YOUR INSTRUCTIONS: Update every entry below by replacing "section" with "panel" and leave everything else unchanged. Omit the pictures from your output.

Pointing entries for text and elements
* * * *

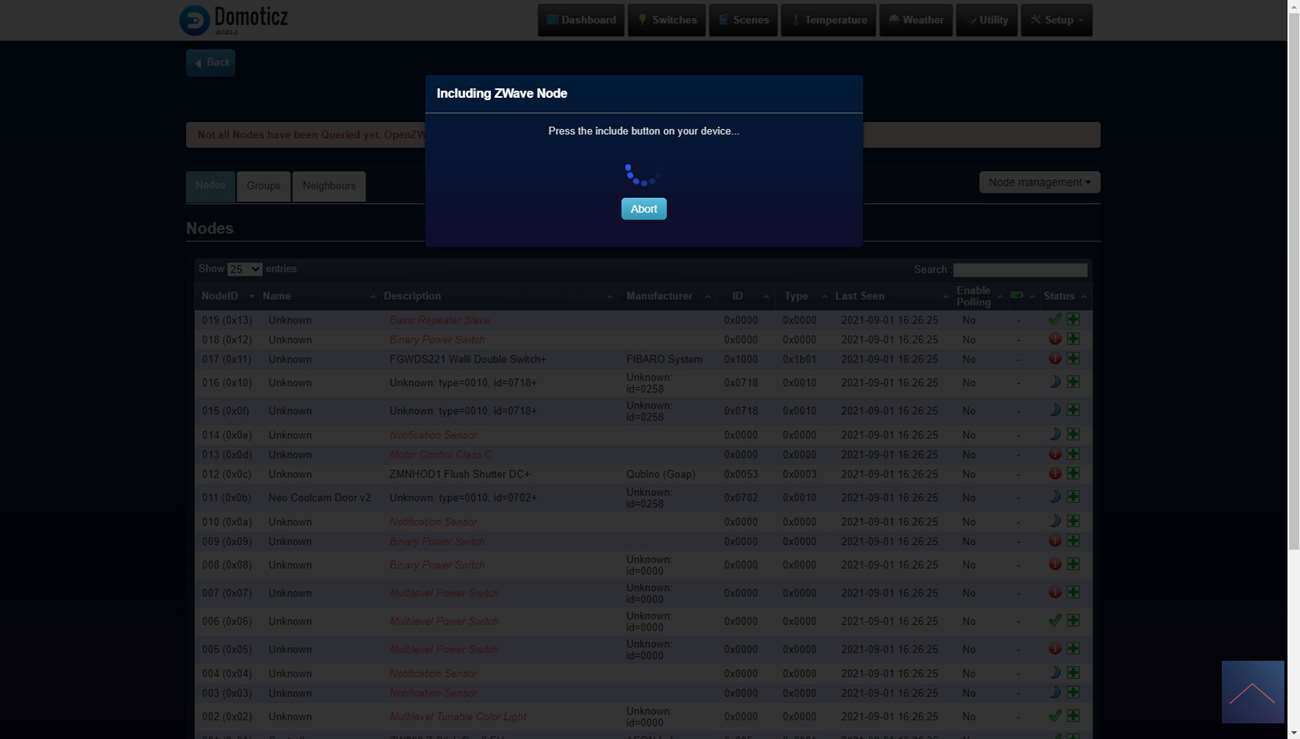This screenshot has width=1300, height=739.
Task: Click scroll-to-top arrow in bottom corner
Action: 1252,692
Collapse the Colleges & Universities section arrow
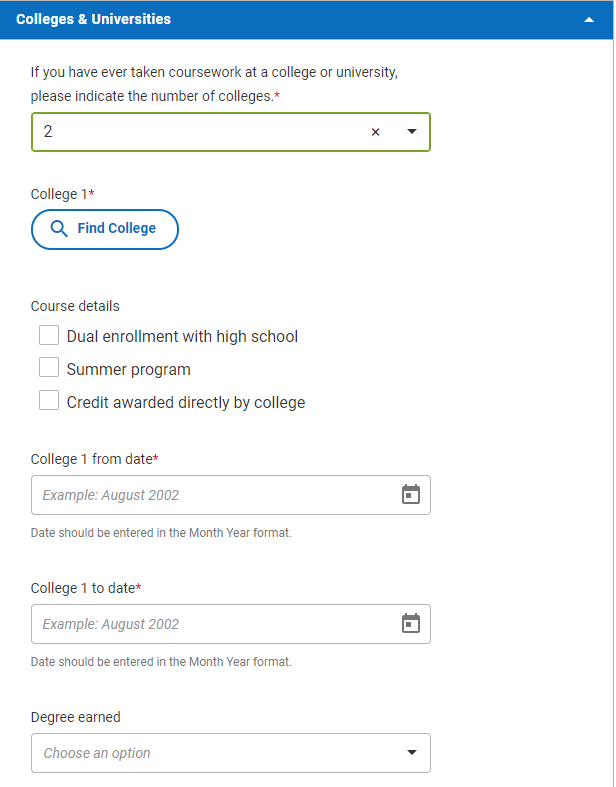Viewport: 616px width, 787px height. (x=590, y=20)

* * * *

ANSWER TO THIS TASK:
This screenshot has width=1300, height=739.
Task: Click scroll-to-top arrow in bottom corner
Action: 1252,692
Collapse the Colleges & Universities panel arrow
Viewport: 616px width, 787px height. (x=590, y=20)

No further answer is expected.